Great question, Zachary.

Imagine that you had told the freshman not “I want to go work in oil and gas,” but “I want to go work for a hospital.” And she had responded “You mean Satan?”

How would you react?

Here’s my guess:

  1. You would find her response hypocritical; you would be sure she and certainly those she cares about have taken advantage of the life-and-death benefits of hospitals.
  2. You would find her response offensive; she is assuming you would work for an evil enterprise.

I think the exact same reaction is warranted in the case of fossil fuels. Fossil fuels, like hospitals, have risks (hospitals have more) but are indispensable to human flourishing. If someone condemns us for pursuing a career providing energy that billions of people need and request, they are being hypocritical and offensive.

In my experience you can profitably point out either of these if you do so politely and calmly.

Express curiosity about hypocrisy

In the case of hypocrisy, I like to take a tone of curiosity and/or confusion, not condemnation.

F: “You mean Satan?”

You: “I’m curious why you think they’re Satan. Just looking at you right now you appear to be a major user of their products…”
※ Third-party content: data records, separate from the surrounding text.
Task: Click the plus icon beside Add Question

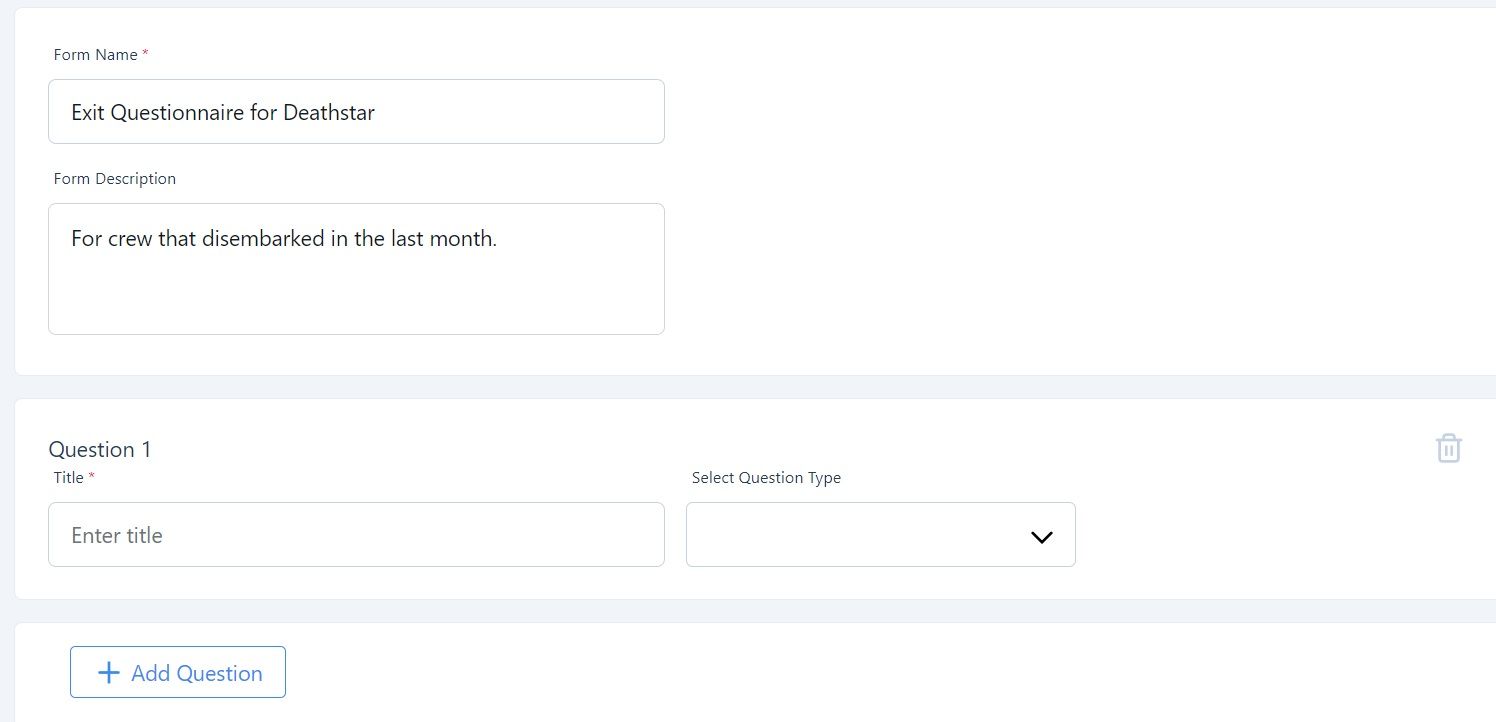Action: (109, 673)
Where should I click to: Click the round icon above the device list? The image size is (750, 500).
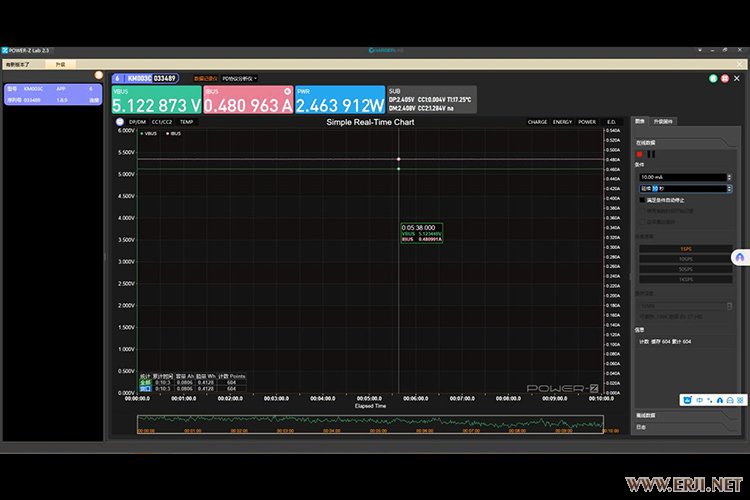coord(98,75)
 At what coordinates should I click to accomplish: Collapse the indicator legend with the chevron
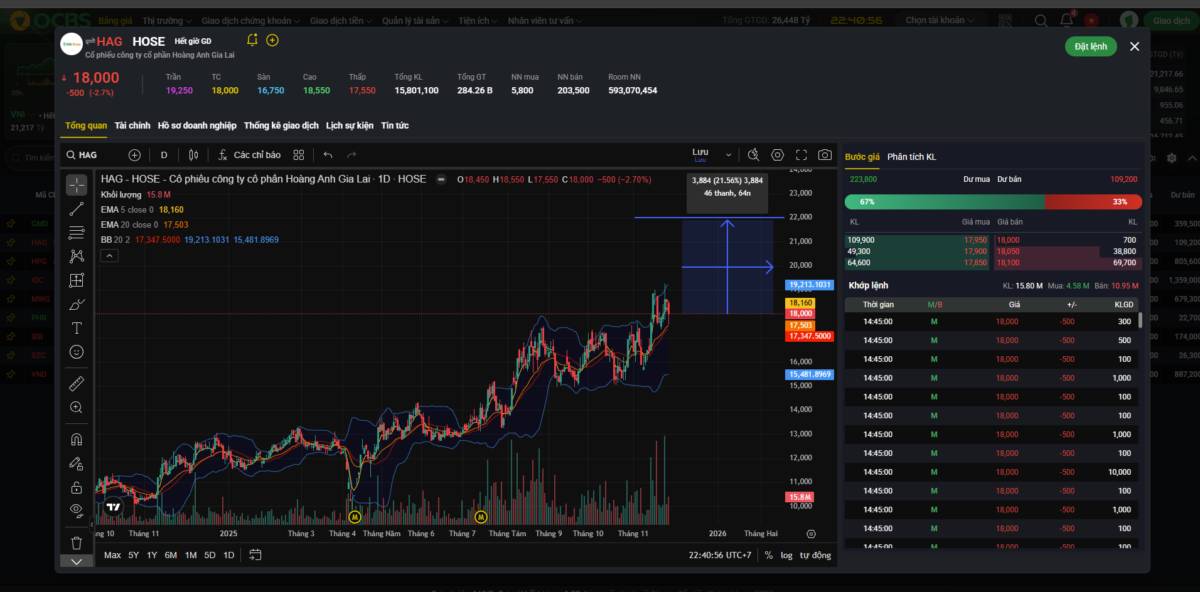tap(109, 256)
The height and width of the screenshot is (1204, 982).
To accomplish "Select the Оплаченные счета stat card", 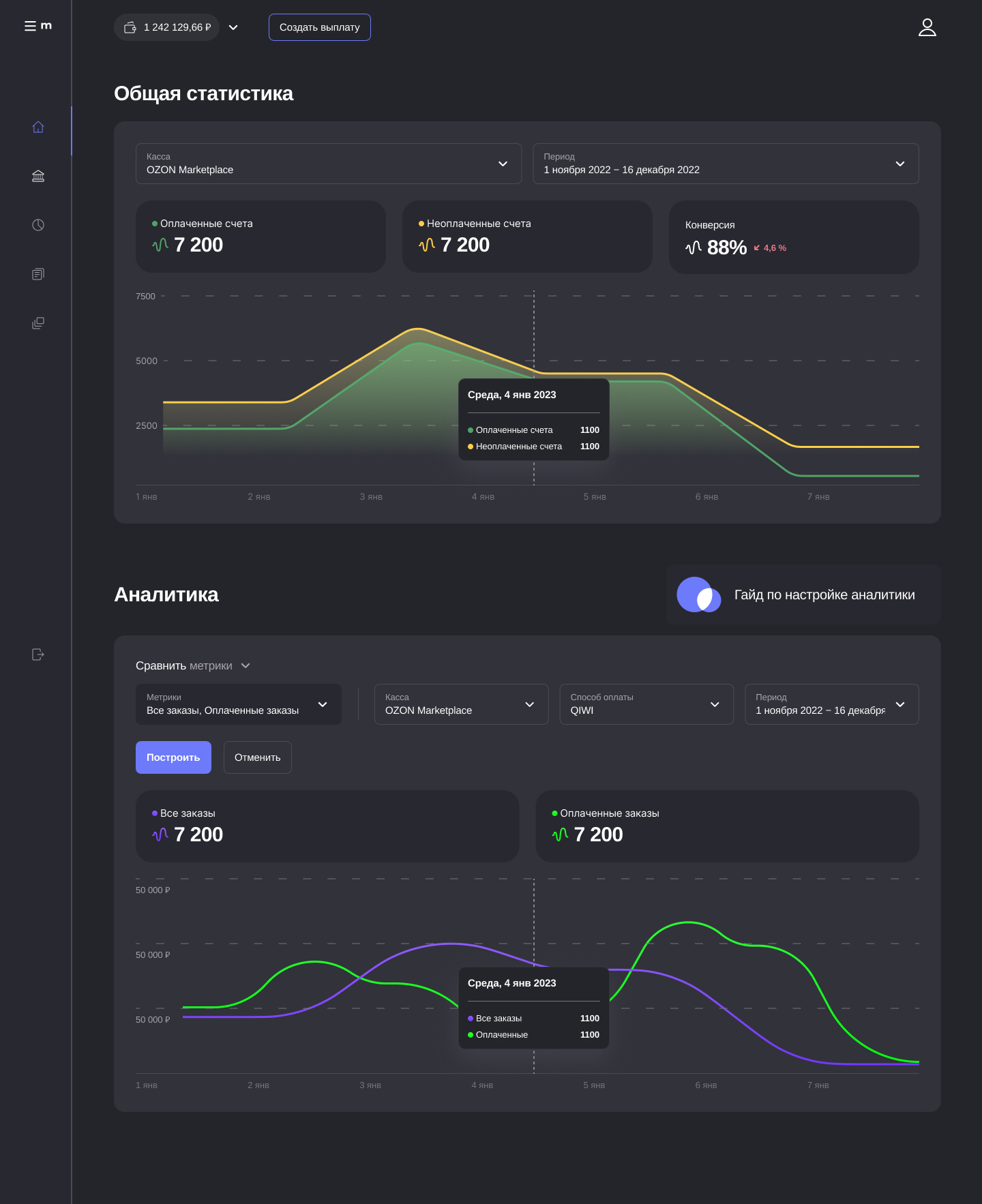I will [x=261, y=237].
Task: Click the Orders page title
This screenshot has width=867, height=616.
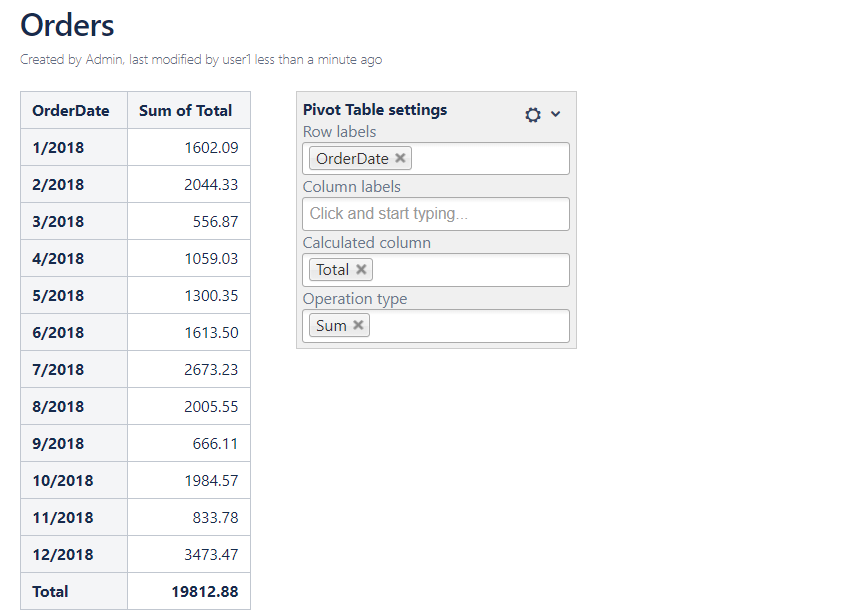Action: point(67,25)
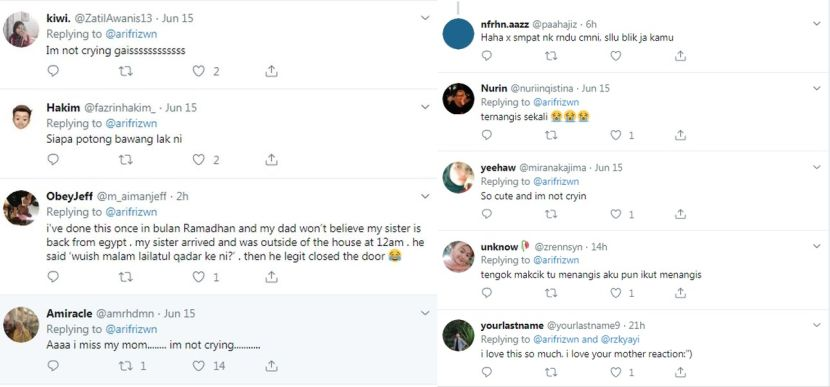Share yourlastname's tweet
The width and height of the screenshot is (830, 387).
pyautogui.click(x=680, y=372)
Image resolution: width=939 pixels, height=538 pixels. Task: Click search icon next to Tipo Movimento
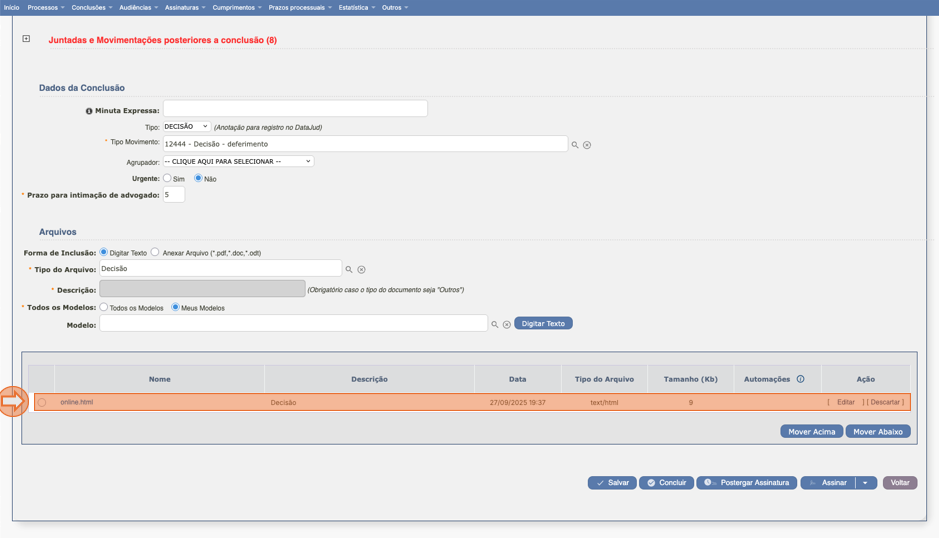(575, 145)
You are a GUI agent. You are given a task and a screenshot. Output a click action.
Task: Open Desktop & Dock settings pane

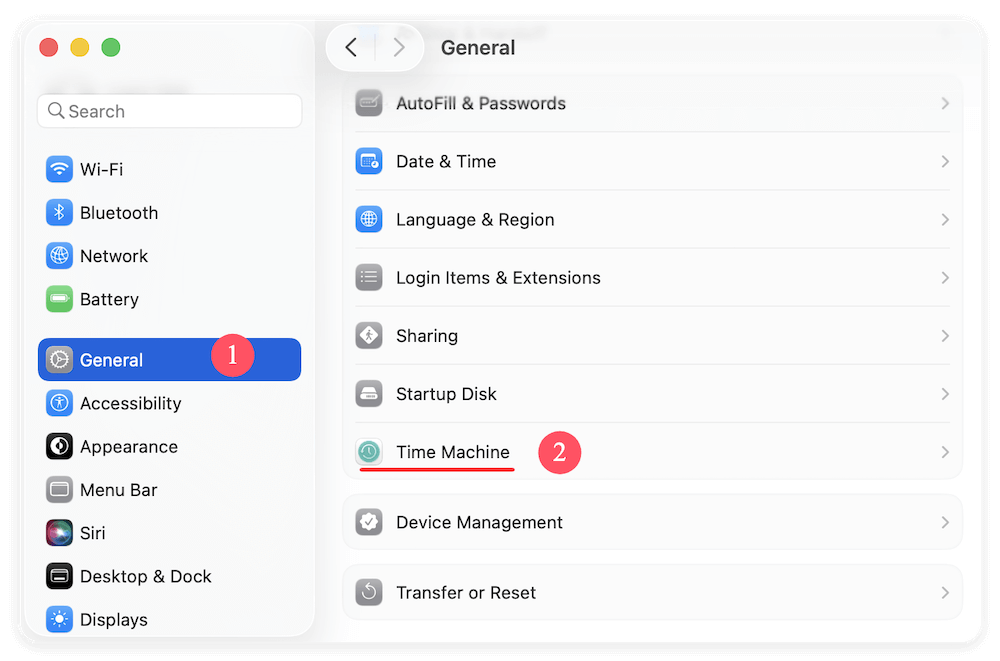pyautogui.click(x=145, y=576)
She’ll either acknowledge that she’s a user or not—either way you can transition into why we all use products of the oil industry.

Be offended (but calm)

You: I’m curious, would you ever work for an industry you believed was evil?

F: No, of course not.

You (gravely): Neither would I. (Don’t break eye contact.) And I find it offensive that you think I would without asking me why I chose to work in this industry.

This will give the other person the opportunity to apologize and express sincere interest in your thought process—or to be rude and prove unworthy of your time.

Let me know how it goes!

Bravo Alex for engaging people constructively in the battle for hearts and minds as we perhaps enter a cooling period where our energy needs will be even more pronounced.

Previous Post with different examples: Civil Climate Discourse

Footnote:  For more on how green zealots are poisoning the social environment, read the poignant story of Tisha Schuller, an environmentally responsible energy consultant writing in the Breakthrough Institute Journal:  Reclaiming Environmentalism  How I Changed My Mind Without Changing My Values

Schuller on where she is today:

For several years, I stopped calling myself an environmentalist. After five years of threats, extremism, and misinformation from a community I’d once considered myself a part of, I simply couldn’t use the term anymore.

It’s easier, now, to unwind my complex relationship with environmentalism and environmentalists. I’m no longer a target of constant criticism and threats, for one, and I have the mental leisure to dissect my own experiences and prejudices. With the benefit of hindsight, I’ve become passionate about reclaiming the term. I am an environmentalist.

But I can no longer embrace many of the totems that have come to define environmentalism for many people.